In the listing below, find the line that contains "Task: Open the scholar.google.com link" and the line that contains "Given: Click the blue 财 info marker". Quote both and every line between them, exactly, and nothing more.

━━━ Data

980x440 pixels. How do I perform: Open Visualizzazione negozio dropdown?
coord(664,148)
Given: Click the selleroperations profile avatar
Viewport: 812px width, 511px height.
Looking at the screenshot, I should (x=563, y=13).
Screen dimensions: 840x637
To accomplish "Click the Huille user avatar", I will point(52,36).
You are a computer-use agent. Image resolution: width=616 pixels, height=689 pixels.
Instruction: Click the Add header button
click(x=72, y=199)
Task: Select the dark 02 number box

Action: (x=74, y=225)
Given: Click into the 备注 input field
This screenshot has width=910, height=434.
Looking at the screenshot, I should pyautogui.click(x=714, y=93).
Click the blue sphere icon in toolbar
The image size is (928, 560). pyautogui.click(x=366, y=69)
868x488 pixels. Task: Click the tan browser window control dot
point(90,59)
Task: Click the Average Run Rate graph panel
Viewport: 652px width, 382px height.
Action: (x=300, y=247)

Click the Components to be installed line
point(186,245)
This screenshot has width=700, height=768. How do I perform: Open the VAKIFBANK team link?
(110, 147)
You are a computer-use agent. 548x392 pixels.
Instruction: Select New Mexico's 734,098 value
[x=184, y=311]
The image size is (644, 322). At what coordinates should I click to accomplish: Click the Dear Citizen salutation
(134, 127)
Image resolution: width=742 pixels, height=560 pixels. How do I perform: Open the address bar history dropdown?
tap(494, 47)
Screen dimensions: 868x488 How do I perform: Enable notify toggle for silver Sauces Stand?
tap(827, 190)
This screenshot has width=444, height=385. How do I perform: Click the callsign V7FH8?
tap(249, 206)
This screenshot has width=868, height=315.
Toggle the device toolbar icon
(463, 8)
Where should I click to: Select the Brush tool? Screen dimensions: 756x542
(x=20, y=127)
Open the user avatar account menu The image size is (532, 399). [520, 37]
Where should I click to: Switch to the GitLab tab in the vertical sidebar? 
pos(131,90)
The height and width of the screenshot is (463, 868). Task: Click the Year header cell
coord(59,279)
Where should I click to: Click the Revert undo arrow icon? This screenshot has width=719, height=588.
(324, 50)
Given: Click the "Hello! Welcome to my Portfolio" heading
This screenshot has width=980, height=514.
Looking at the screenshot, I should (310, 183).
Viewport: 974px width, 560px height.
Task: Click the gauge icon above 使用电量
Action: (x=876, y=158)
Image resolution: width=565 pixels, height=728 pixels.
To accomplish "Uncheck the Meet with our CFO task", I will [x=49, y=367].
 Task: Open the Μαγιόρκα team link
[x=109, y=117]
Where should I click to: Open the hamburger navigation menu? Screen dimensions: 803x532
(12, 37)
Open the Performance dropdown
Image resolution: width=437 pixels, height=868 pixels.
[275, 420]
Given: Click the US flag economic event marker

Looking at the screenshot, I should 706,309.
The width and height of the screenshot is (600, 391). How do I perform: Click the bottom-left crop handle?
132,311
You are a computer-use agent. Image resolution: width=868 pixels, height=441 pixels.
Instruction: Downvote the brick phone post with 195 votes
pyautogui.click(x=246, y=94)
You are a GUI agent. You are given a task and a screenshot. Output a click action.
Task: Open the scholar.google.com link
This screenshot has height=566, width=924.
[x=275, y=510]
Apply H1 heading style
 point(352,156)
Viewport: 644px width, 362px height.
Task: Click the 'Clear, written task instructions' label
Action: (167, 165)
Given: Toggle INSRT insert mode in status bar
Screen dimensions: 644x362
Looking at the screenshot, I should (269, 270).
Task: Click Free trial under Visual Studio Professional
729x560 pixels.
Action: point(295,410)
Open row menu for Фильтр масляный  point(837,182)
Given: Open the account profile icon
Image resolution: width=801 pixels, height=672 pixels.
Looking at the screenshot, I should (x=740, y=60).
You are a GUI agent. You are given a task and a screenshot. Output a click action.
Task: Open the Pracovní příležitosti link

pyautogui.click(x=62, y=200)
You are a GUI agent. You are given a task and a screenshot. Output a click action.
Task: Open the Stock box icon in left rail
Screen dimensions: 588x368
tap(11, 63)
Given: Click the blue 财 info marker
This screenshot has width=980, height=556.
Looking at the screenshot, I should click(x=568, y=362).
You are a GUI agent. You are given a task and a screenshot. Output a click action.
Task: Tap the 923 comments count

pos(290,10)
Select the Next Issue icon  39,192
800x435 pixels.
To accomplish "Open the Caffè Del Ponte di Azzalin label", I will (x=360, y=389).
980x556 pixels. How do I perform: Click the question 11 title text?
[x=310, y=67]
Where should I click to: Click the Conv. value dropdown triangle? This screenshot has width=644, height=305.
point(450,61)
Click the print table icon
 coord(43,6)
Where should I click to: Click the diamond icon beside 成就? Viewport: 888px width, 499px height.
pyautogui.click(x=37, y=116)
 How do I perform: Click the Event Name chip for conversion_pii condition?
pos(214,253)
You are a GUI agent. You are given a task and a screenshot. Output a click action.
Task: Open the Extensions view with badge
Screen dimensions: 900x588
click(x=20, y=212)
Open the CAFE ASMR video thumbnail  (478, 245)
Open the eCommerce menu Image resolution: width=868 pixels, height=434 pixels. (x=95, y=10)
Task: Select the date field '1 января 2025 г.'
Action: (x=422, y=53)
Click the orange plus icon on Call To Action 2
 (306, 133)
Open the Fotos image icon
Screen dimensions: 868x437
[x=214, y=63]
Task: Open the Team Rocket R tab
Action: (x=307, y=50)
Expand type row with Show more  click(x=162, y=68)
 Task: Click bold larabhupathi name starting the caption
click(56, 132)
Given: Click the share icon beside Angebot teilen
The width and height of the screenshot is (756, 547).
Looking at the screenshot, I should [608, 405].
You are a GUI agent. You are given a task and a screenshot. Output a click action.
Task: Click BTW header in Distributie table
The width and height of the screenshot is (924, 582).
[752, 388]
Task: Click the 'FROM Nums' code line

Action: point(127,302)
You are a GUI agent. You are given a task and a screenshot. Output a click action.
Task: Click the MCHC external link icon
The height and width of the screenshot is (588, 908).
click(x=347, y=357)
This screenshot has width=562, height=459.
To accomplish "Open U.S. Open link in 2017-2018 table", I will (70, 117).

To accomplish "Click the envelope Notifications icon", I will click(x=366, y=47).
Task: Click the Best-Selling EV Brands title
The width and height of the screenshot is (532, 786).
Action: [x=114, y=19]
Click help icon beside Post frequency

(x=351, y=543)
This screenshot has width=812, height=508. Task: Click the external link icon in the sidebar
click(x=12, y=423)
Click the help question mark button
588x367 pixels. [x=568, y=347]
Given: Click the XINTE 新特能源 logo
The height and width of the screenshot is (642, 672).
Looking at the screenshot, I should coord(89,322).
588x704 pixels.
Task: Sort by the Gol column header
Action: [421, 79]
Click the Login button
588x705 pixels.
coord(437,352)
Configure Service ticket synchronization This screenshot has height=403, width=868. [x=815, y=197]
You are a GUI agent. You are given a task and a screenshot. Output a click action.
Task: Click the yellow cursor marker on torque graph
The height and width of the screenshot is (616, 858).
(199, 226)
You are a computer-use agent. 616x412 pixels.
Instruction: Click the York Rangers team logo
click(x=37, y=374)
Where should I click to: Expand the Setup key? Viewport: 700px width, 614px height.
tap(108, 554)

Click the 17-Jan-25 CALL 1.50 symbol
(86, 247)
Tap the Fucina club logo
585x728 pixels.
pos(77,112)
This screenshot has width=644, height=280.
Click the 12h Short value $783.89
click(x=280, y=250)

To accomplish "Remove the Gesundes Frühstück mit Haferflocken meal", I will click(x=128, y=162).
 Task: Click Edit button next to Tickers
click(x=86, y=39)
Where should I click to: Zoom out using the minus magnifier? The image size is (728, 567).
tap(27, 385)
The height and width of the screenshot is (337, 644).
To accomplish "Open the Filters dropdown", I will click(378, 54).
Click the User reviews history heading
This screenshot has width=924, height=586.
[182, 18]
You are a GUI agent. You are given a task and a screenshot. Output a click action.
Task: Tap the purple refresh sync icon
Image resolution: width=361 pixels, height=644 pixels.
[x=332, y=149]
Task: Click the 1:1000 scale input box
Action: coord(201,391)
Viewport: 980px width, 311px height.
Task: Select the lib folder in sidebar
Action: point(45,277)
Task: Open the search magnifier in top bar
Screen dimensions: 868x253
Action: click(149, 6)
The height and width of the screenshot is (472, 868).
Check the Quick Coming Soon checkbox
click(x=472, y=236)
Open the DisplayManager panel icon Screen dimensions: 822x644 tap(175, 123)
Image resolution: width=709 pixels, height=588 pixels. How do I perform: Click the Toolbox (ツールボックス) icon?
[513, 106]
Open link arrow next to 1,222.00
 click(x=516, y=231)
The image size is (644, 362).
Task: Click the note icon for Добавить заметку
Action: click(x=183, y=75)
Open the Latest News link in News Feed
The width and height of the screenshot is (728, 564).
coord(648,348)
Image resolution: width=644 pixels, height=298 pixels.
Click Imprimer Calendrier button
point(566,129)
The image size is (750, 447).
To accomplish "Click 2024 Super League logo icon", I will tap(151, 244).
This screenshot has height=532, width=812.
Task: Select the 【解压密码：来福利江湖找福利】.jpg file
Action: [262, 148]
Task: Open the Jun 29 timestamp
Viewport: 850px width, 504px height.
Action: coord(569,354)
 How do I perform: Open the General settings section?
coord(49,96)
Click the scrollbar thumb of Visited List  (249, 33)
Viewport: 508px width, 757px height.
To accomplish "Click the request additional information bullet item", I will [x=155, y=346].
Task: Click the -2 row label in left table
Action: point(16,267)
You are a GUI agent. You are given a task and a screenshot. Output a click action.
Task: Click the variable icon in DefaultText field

━━━━━━

Worked solution:
Task: Open the scholar.google.com link
This screenshot has height=566, width=924.
[x=275, y=510]
Apply H1 heading style
 point(352,156)
Viewport: 644px width, 362px height.
Task: Click the 'Clear, written task instructions' label
Action: (167, 165)
Given: Toggle INSRT insert mode in status bar
Screen dimensions: 644x362
Looking at the screenshot, I should (269, 270).
Task: Click Free trial under Visual Studio Professional
729x560 pixels.
Action: point(295,410)
Open row menu for Фильтр масляный  point(837,182)
Given: Open the account profile icon
Image resolution: width=801 pixels, height=672 pixels.
Looking at the screenshot, I should (x=740, y=60).
You are a GUI agent. You are given a task and a screenshot. Output a click action.
Task: Open the Pracovní příležitosti link

pyautogui.click(x=62, y=200)
You are a GUI agent. You are given a task and a screenshot. Output a click action.
Task: Open the Stock box icon in left rail
Screen dimensions: 588x368
tap(11, 63)
Given: Click the blue 财 info marker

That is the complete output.